Aim of the exercise: If a line in the data below contains the word "with", copy it out.

Record extracts:

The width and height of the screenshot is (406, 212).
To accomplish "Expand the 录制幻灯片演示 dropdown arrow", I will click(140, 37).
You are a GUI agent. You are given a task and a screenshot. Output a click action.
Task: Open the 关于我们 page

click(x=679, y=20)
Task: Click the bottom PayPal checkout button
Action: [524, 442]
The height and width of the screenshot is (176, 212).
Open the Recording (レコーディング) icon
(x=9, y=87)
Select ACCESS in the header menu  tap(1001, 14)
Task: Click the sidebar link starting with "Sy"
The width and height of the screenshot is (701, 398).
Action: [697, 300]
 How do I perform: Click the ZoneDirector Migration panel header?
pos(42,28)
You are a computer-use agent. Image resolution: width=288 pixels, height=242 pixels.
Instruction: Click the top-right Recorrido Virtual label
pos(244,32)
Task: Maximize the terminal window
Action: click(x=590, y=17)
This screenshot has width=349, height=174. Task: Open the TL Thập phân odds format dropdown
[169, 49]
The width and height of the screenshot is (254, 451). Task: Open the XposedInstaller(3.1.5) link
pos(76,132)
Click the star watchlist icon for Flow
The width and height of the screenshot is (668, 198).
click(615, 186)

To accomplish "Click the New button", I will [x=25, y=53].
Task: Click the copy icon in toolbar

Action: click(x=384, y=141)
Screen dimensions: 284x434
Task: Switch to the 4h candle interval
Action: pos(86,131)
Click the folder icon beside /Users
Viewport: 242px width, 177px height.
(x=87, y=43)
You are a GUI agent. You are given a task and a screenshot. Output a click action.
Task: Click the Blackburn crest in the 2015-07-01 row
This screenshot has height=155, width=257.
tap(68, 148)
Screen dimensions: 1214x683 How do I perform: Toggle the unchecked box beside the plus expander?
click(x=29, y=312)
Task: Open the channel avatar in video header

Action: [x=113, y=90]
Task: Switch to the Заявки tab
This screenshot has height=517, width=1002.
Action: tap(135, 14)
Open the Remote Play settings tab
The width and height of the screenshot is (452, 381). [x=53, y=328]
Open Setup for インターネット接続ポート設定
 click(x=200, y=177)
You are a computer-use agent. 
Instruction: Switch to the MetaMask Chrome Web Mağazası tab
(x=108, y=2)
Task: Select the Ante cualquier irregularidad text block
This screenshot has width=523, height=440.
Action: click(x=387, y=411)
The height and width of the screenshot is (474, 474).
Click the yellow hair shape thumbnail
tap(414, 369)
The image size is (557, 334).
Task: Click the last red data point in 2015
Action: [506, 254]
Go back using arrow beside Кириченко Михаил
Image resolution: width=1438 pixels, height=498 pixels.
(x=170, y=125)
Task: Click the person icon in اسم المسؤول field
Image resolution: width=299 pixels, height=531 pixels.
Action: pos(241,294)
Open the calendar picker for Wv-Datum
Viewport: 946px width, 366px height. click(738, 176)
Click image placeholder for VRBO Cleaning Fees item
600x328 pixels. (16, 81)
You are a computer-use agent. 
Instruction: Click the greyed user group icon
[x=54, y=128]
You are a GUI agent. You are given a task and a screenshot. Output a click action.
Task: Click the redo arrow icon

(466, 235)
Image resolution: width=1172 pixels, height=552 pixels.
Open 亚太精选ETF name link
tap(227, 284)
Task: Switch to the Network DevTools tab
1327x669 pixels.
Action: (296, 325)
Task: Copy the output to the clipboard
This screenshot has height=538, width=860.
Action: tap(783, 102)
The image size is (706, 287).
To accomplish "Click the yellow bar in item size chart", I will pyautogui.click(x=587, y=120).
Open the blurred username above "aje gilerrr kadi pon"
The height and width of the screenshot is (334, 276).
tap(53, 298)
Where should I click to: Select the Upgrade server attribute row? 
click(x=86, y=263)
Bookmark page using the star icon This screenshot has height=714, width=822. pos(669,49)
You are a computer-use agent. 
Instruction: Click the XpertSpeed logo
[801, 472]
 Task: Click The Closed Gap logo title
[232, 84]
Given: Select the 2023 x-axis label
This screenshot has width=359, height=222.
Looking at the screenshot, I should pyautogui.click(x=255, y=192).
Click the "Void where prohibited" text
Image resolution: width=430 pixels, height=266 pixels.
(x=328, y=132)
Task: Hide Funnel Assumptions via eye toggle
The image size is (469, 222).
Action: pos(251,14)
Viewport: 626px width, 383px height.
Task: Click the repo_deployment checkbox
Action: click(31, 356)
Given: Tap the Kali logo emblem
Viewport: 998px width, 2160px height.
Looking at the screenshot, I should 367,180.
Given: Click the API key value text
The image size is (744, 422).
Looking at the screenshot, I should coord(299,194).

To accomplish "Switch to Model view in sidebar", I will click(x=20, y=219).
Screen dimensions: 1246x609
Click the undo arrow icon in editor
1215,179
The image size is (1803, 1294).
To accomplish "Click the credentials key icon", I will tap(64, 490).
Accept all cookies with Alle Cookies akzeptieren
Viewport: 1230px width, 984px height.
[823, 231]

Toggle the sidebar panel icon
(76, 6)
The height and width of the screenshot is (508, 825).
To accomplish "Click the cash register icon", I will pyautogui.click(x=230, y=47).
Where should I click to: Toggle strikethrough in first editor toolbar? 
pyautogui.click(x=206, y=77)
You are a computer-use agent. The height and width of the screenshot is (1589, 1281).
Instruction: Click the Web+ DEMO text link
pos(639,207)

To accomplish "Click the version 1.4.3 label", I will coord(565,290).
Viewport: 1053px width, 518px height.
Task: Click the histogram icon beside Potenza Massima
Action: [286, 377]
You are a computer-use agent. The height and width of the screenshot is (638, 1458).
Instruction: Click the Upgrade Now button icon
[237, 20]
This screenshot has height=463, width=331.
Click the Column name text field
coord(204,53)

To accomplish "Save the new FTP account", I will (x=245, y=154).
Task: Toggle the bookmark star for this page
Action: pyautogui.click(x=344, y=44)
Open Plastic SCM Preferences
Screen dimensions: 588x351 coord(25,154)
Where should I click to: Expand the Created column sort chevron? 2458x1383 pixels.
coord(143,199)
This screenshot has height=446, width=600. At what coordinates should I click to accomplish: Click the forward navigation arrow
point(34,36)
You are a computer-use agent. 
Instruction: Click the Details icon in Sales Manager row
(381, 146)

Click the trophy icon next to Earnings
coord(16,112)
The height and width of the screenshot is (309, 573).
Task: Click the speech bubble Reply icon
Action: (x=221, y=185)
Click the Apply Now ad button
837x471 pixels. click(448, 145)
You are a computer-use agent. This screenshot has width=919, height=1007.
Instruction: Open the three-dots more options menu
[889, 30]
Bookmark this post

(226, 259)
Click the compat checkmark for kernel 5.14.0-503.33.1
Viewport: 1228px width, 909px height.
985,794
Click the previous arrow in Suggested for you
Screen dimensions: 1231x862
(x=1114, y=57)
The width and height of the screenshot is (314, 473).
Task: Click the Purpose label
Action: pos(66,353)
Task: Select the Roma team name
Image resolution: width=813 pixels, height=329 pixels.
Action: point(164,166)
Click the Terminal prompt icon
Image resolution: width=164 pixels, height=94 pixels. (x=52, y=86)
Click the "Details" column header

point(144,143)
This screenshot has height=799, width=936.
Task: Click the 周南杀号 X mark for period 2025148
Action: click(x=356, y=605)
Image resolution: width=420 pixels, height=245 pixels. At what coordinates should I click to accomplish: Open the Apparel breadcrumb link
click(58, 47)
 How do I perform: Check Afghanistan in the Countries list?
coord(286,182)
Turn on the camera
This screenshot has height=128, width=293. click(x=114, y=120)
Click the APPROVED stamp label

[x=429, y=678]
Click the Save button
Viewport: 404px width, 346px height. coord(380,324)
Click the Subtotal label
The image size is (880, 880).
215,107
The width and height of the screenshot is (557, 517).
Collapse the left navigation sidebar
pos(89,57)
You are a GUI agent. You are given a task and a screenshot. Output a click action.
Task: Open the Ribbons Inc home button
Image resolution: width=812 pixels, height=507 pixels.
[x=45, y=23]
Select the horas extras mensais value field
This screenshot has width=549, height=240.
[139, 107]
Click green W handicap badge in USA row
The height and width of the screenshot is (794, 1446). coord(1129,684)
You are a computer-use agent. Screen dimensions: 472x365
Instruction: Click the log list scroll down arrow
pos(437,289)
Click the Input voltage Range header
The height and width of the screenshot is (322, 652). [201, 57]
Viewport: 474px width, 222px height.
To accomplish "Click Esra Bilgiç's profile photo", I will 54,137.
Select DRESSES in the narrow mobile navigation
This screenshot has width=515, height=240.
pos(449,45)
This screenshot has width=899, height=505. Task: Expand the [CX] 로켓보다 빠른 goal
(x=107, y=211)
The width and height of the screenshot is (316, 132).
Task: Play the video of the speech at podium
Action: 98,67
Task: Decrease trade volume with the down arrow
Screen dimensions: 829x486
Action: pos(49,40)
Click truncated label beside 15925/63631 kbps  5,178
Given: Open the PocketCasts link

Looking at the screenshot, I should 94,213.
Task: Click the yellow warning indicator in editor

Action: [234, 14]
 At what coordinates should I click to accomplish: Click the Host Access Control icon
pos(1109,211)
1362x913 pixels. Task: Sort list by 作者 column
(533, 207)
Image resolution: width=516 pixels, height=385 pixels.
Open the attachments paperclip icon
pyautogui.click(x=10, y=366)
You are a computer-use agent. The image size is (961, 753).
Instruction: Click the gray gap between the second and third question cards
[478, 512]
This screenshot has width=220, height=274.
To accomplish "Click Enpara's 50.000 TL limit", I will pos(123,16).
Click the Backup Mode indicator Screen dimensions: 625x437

Expected answer:
Task: Click the sidebar link starting with "Sy"
Accept all cookies with Alle Cookies akzeptieren
Task: Decrease trade volume with the down arrow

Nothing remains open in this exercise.